Paper · arXiv 2510.04871 · Published October 6, 2025
Reasoning Architectures

Hierarchical Reasoning Model (HRM) is a novel approach using two small neural networks recursing at different frequencies. This biologically inspired method beats Large Language models (LLMs) on hard puzzle tasks such as Sudoku, Maze, and ARC-AGI while trained with small models (27M parameters) on small data (∼1000 examples). HRM holds great promise for solving hard problems with small networks, but it is not yet well understood and may be suboptimal. We propose Tiny Recursive Model (TRM), a much simpler recursive reasoning approach that achieves significantly higher generalization than HRM, while using a single tiny network with only 2 layers. With only 7M parameters, TRM obtains 45% test-accuracy on ARC-AGI- 1 and 8% on ARC-AGI-2, higher than most LLMs (e.g., Deepseek R1, o3-mini, Gemini 2.5 Pro) with less than 0.01% of the parameters.

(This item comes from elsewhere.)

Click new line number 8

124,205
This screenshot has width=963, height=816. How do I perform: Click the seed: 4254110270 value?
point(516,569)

Introduction. While powerful, Large Language models (LLMs) can struggle on hard question-answer problems. Given that they generate their answer auto-regressively, there is a high risk of error since a single incorrect token can render an answer invalid. To improve their reliability, LLMs rely on Chain-of-thoughts (CoT) (Wei et al., 2022) and Test-Time Compute (TTC) (Snell et al., 2024). CoTs seek to emulate human reasoning by having the LLM to sample step-by-step reasoning traces prior to giving their answer. Doing so can improve accuracy, but CoT is expensive, requires high-quality reasoning data (which may not be available), and can be brittle since the generated reasoning may be wrong. To further improve reliability, test-time compute can be used by reporting the most common answer out of K or the highest-reward answer (Snell et al., 2024). However, this may not be enough. LLMs with CoT and TTC are not enough to beat every problem.

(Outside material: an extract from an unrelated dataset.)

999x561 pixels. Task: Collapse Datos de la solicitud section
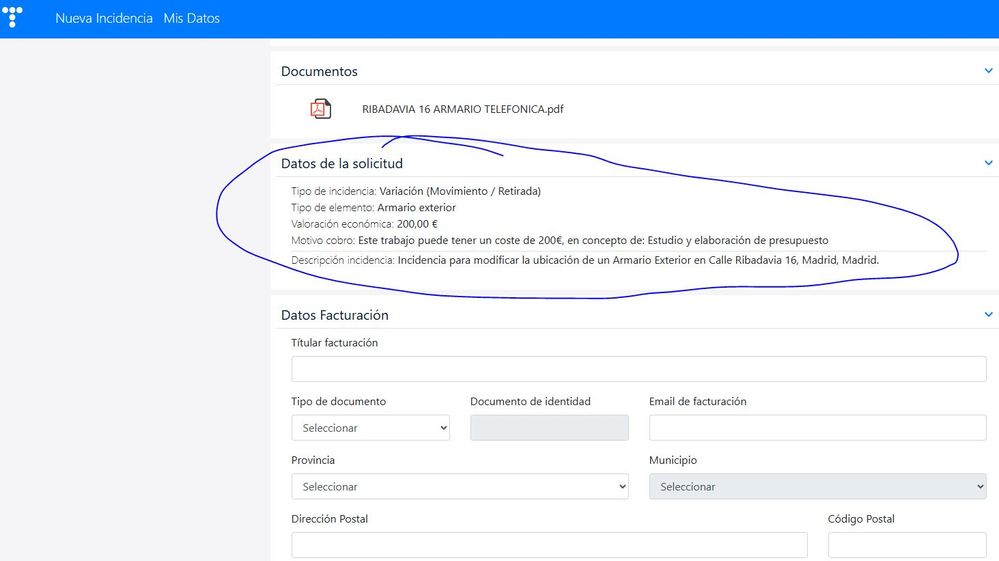[x=988, y=163]
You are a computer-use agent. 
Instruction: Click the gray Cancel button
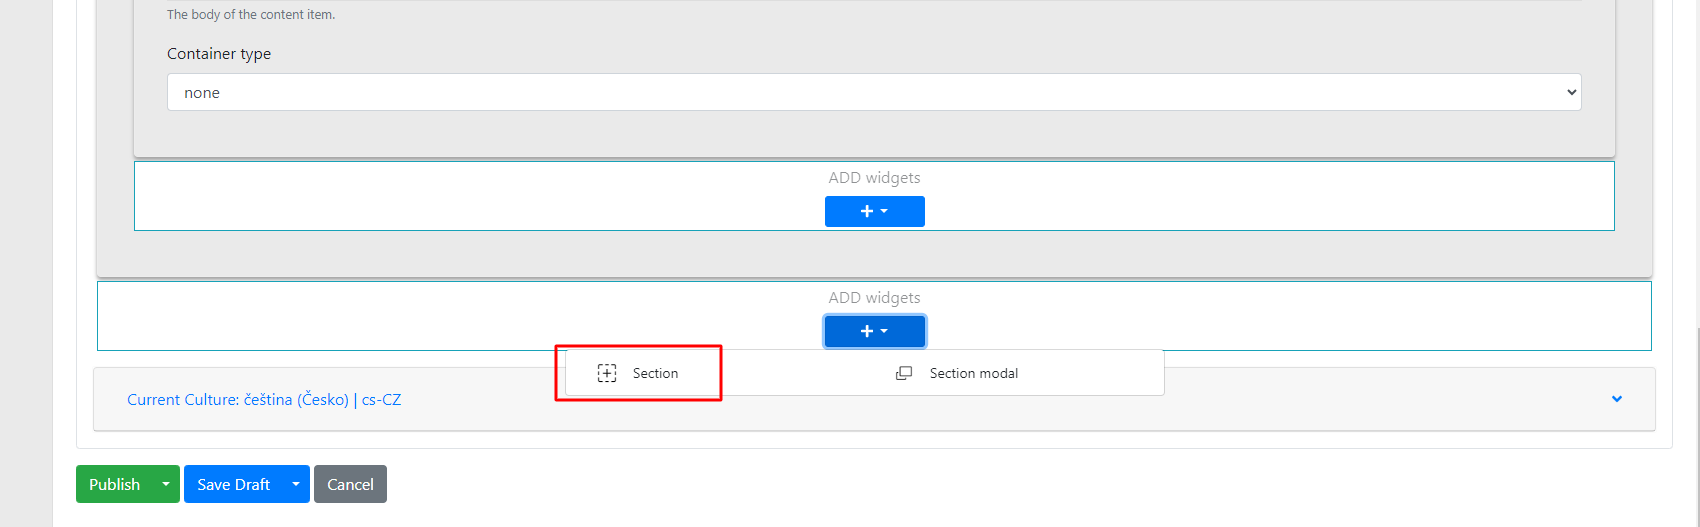[350, 484]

Discussion / Conclusion. We propose Tiny Recursion Models (TRM), a simple recursive reasoning approach that achieves strong generalization on hard tasks using a single tiny network recursing on its latent reasoning feature and progressively improving its final answer. Contrary to the Hierarchical Reasoning Model (HRM), TRM requires no fixed-point theorem, no complex biological justifications, and no hierarchy. It significantly reduces the number of parameters by halving the number of layers and replacing the two networks with a single tiny network. It also simplifies the halting process, removing the need for the extra forward pass. Over- all, TRM is much simpler than HRM, while achieving better generalization. While our approach led to better generalization on 4 benchmarks, every choice made is not guaranteed to be optimal on every dataset. For example, we found that replacing the self-attention with an MLP worked extremely well on Sudoku-Extreme (improving test accuracy by 10%), but poorly on other datasets. Different problem settings may require different architectures or number of parameters. Scaling laws are needed to parametrize these networks optimally.